Section I of the paper looks at losses calculated with market price methods (the basis of the 2007 work). Liquidity problems and panic are causing major problems for price discovery, rendering this type of approach invalid. Section II therefore looks at default-model based estimates of losses. The point estimate on a default-model basis developed here is $422bn, assuming 40% recovery on defaulting loans and an economic and house price scenario benchmarked against previous episodes. To get anything like recent mark-to-market losses (of virtually double our estimate) would require a 0% recovery rate—which seems extreme even for the most bearish. Section III focuses on the commercial banking share of the losses and potential transmission through deleveraging by this key sector to the economy, as well as policy options to counter this. About $60bn of direct losses may be put down to US commercial banks. 4 things can happen: (i) commercial bank deleveraging, causing a credit crunch; (ii) banks can earn back the capital (with help from interest rate and dividend policy) and get back to intermediating; (iii) capital can be injected by investors (e.g. sovereign wealth funds and hedge funds); and (iv) public sector intervention can be used to separate problem bonds and mortgages from the intermediation process. It could take at least 6 months (with maximal interest rate and dividend cutting) and possibly up to 2 years (with more pessimistic assumptions on rates and dividends).This is too long for the economy, and risks early 1990s credit crunch scenarios. Capital raisings/injections from risk-taking private institutions or SWF‟s are a big help. But the arithmetic of getting quickly back to "business-as-usual", which requires much more capital than simply offsetting the losses, argues for more action if possible. One such action mentioned in this context is the socialisation of losses. The paper provides a low cost example of an "RTC-like" mechanism
Section IV looks at US-listed prime brokers/investment banks. Direct holding losses could be around $27bn (warehousing, etc). They are less capitalised and problems for the economy arise through their linkages to other sectors, particularly hedge funds.1
Moral hazard issues arising from actions taken to date underline that the private sector should be encouraged to do the maximum of which it is capable. These are considered in Section V. Even so, the perceptions that the trade-off between returns-to-risk is now asymmetric must be addressed in the future, and may require more fundamental financial system reforms.

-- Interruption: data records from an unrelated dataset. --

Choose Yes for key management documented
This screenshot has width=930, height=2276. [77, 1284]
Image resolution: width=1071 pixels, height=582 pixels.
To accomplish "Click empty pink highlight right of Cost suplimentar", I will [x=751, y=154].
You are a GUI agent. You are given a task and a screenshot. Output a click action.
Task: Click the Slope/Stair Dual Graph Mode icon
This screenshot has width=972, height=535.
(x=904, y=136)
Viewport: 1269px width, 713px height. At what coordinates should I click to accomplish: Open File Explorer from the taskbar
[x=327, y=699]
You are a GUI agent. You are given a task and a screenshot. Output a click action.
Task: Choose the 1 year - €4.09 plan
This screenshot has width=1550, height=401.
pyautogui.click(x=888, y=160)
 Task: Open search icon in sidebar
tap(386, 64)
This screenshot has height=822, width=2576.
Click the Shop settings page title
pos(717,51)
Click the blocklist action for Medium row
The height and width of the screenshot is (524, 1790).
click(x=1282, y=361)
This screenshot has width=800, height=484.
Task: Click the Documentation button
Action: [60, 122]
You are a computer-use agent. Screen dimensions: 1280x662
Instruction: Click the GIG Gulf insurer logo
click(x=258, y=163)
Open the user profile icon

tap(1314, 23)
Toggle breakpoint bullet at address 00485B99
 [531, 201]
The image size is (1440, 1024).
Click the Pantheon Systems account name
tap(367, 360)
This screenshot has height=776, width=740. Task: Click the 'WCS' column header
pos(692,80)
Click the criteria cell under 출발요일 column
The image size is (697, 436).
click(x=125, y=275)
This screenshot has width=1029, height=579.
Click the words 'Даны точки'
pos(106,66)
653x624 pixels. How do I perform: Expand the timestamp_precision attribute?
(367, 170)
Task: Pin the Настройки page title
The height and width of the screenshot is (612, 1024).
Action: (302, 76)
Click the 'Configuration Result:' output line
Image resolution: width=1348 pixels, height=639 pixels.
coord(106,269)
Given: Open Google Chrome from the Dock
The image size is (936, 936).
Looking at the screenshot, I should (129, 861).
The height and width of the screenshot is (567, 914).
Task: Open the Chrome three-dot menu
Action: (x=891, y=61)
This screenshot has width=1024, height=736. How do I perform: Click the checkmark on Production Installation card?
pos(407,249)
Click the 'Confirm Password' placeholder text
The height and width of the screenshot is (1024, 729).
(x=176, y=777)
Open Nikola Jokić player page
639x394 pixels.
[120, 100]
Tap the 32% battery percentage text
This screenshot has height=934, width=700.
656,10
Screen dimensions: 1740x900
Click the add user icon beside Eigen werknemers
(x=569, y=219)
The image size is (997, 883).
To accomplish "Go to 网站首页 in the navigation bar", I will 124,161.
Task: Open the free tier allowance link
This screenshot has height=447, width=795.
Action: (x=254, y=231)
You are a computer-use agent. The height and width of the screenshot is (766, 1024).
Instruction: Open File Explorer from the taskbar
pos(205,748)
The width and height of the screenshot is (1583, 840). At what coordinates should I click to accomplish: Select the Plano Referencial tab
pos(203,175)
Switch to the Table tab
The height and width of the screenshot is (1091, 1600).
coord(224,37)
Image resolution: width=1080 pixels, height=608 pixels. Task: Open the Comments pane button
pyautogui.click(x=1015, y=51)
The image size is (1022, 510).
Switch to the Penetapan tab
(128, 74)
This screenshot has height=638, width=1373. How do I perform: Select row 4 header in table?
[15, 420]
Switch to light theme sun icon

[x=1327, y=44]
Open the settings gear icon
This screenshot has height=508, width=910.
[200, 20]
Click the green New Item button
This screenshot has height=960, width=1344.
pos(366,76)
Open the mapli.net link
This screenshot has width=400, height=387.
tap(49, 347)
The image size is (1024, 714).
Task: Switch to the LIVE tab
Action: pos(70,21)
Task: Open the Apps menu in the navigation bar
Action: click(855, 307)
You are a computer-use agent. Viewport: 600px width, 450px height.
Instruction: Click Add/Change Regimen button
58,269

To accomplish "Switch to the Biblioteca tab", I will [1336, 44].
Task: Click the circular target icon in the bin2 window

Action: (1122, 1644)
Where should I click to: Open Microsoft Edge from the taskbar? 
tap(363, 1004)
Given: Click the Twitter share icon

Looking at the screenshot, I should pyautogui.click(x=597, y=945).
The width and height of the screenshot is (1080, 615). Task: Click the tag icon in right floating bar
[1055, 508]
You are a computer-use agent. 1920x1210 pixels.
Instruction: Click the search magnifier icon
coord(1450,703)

Section VI of the paper draws attention to issues for Europe, but does not analyse them. Europe is not immune from the issues raised, and has its own special set of potential problems. It also risks real economy consequences from the subprime crisis. Section VII draws attention to Asia, where direct subprime holdings are relatively less. In Asia, orderly unwinding of bubbles and avoidance of future problems turn on attitudes to exchange rate policy.
Section VIII looks at spill-over risks to corporate bonds and equities. While corporate balance sheets are in good shape on average, there is a fat tail of overleveraged companies that will default in the advent of a recession, creating pockets of turmoil in corporate bonds (non-investment grade) and equities. Avoiding such spill over from the mortgage sector is essential, and underlines why a broad approach to policy to minimise the size of the economic impact is required.
The macro policies options are summarized in section IX: liquidity support and rate cutting to enhance earnings power of banks; focus on dividend policies; capital injections and M&A from stronger financial institutions; and RTC-like socialisation of losses.